Monday, November 17, 2008

In praise of Antonio Negri: A joke

I recently picked up a copy of the book length interview of Negri, entitled Goodbye, Mr. Socialism. I've not very far into it, so if anyone has any comments about it feel free to share them. But I wanted to share a little joke on the back cover.

The back cover has at the top a section entitled, "In Praise of Antonio Negri" with two quotations underneath it. The first is from the New Statesman, "One of the most significant figures of current political thought." Fine, nothing remarkable there. The next, however is from Slovaj Zizek, "A guru of the post-modern left." What is truly remarkable is I'm sure that is neither meant as praise by Zizek, nor taken as praise by Negri.
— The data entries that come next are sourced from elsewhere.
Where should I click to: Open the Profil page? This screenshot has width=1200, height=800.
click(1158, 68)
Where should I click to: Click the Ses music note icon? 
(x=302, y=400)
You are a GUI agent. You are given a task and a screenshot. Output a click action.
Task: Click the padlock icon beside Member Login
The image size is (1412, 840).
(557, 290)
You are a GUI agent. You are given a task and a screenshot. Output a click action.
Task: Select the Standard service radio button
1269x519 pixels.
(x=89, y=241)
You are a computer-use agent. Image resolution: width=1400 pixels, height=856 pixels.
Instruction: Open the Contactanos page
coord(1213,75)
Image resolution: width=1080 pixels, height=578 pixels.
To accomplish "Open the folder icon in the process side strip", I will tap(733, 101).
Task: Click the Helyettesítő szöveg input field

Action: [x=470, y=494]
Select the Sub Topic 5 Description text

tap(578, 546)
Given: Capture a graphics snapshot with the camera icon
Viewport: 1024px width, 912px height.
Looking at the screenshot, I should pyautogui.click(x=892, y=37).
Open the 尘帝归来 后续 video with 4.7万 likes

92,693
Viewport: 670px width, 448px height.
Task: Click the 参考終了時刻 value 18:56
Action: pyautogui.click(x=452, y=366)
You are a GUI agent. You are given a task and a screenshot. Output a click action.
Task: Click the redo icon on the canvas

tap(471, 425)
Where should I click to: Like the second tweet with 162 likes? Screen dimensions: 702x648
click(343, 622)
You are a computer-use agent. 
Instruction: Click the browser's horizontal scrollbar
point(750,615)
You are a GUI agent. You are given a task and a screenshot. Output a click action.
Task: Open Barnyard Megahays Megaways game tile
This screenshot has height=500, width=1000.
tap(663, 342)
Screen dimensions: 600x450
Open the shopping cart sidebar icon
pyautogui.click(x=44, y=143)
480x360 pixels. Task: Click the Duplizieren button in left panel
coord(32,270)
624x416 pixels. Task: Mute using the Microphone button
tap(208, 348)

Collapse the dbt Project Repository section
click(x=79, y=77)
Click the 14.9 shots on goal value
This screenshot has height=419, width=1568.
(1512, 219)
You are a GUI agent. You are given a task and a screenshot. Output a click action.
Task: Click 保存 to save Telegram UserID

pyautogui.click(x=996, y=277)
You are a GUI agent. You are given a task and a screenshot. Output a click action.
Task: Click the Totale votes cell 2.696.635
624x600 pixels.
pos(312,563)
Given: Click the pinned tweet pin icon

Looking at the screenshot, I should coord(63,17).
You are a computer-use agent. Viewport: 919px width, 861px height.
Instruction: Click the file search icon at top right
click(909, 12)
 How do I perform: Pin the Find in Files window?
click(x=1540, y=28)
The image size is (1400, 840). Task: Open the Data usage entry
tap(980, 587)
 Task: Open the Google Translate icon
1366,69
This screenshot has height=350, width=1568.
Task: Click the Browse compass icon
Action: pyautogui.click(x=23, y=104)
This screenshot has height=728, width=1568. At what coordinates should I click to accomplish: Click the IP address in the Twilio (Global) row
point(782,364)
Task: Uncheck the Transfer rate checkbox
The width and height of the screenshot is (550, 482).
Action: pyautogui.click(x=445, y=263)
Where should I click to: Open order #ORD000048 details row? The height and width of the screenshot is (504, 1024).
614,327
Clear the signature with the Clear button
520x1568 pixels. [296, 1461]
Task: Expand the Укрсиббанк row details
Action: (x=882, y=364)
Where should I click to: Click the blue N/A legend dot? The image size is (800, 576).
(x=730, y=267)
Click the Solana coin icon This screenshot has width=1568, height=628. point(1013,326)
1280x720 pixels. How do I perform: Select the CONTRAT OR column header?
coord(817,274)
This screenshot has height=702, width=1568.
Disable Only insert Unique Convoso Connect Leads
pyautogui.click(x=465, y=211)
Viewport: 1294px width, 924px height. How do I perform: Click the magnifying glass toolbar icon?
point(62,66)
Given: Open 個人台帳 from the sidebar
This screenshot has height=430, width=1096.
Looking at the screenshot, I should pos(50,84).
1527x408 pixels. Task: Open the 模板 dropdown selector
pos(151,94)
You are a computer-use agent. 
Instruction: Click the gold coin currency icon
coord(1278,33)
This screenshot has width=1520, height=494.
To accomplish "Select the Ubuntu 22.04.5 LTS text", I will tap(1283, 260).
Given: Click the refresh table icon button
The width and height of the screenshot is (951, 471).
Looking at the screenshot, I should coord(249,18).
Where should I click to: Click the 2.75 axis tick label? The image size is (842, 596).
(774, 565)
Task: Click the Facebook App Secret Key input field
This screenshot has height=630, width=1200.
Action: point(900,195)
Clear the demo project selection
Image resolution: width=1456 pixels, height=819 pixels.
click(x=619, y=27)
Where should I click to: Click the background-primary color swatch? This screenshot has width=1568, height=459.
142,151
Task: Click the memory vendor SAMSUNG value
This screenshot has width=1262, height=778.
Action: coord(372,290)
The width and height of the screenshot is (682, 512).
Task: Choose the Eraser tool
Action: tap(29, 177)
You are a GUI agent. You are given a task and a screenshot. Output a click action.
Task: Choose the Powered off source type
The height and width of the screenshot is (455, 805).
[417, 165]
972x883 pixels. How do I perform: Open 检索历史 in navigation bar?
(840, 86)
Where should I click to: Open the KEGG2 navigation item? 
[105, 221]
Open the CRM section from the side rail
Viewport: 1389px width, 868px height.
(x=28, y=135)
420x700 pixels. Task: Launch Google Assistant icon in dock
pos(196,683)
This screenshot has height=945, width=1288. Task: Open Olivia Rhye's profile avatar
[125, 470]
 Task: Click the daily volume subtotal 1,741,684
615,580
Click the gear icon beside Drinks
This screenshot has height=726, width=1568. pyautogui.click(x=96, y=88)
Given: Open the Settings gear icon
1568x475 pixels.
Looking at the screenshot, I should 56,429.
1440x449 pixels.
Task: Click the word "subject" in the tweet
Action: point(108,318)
Seriously, that is more humorous than the back cover of Anti-Oedipus with the quotation from the New Republic about how D&G are advancing a metaphor.

Tuesday, November 11, 2008

The Origin of the Camp in Agamben

Why is that Agamben, obsessed with history and genealogy, doesn't ever bother do the history of the camp. He cites the origin, either the colonialism of the British during the Boer War or colonialism of the Spanish in Cuba. But he does nothing to develop this history of the camp as rooted in colonialism.


Eurocentrism might be the right answer, I am trying to find a more complex answer, if one exists.